● EXERCISES TO COMPLETE:
• A. Reproduce the section of the Serf tutorial that starts with "Serf uses Vivaldi" and goes on through "and infrastructure monitoring.".
• B. Answer these from the Serf tutorial:
(i) Who developed the Vivaldi algorithm?
(ii) What is the standalone agent deployment typically used for?
(iii) What does Serf use as the node name if none is set?

*** DOCUMENT EXTRACT

Vivaldi is an algorithm developed by MIT researchers. Its main purpose is to assign virtual coordinates to nodes in a cluster, creating a 2D or 3D "map" of the network. The distance between coordinates approximates the RTT, the time it takes for a network packet to travel from one node to another and back.

Serf uses Vivaldi to maintain this virtual map of the cluster. It then leverages these coordinates to optimize random peer selection during gossip: nodes can preferentially communicate with peers that are “closer” in the network, reducing latency and improving the efficiency of message propagation.

Serf can be deployed in two ways: as a Standalone Agent and as an embedded process

As a Standalone Agent (CLI / daemon)

You run the serf agent process on each host/server. Each agent joins a Serf cluster via gossip and interacts with it using the Serf CLI or RPC API. This deployment is typically used for operations and infrastructure monitoring.

As an Embedded Go Library

You import the Serf Go library directly into your program. Each instance of the application runs its own Serf node internally and then subscribes to Serf's event channel to react to membership, failures, or events. This deployment is typically used for distributed databases, schedulers, or coordination systems.

Implementation

For this example, we will implement an embedded HashiCorp Serf cluster using the Go library. The goal is to run multiple instances of our service and have them join together automatically to form a cluster, where each instance discovers peers and exchanges state information.

First, create a new folder and move inside it:

mkdir serf-demo
cd serf-demo

• Create the main.go file:

code main.go 

• Initialize a new Go module:

go mod init github.com/yourusername/serf-demo

• Let’s start with a very simple main.go:

package main

import (
 "log/slog"
)

func main(){
  slog.Debug("Serf cluster membership demo")
}

Run it:

go run main.go 

You should see:

[INFO] Serf cluster membership demo

We’ll use the official Go library:

go get github.com/hashicorp/serf

The library provides a Config struct to configure the cluster:

type Config struct {
  Nodename string 
  BindAddr string
  Tags map[string]string
  StartJoinAddrs []string
}

• NodeName: the node name acts as the node’s unique identifier across the Serf cluster. If you don’t set the node name, Serf uses the hostname.
• BindAddr and BindPort: Serf listens on this address and port for gossiping.

Serf provides two methods used to initialize a configuration, update the main file with the content below

conf := serf.DefaultConfig()

conf.Init()

This will give us a serf's conf variable with a default value, then we can update it by assigning our own values. The value needed by the app will be provided using environment variables, so let's install the godotenv package:

go get github.com/joho/godotenv

Now update the code:

nodeName := os.Getenv("NODE_NAME")

******
*** DATASET SECTION

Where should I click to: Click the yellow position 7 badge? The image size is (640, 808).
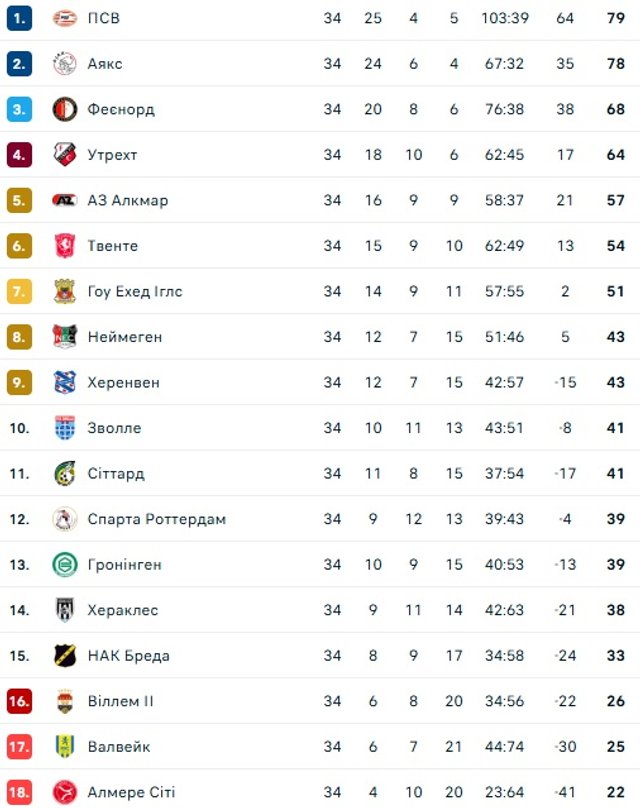[x=20, y=292]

******

● RESULTS FOR THE EXERCISE:
• A.
Serf uses Vivaldi to maintain this virtual map of the cluster. It then leverages these coordinates to optimize random peer selection during gossip: nodes can preferentially communicate with peers that are “closer” in the network, reducing latency and improving the efficiency of message propagation.

Serf can be deployed in two ways: as a Standalone Agent and as an embedded process

As a Standalone Agent (CLI / daemon)

You run the serf agent process on each host/server. Each agent joins a Serf cluster via gossip and interacts with it using the Serf CLI or RPC API. This deployment is typically used for operations and infrastructure monitoring.

• B.
(i) MIT researchers
(ii) Operations and infrastructure monitoring
(iii) The hostname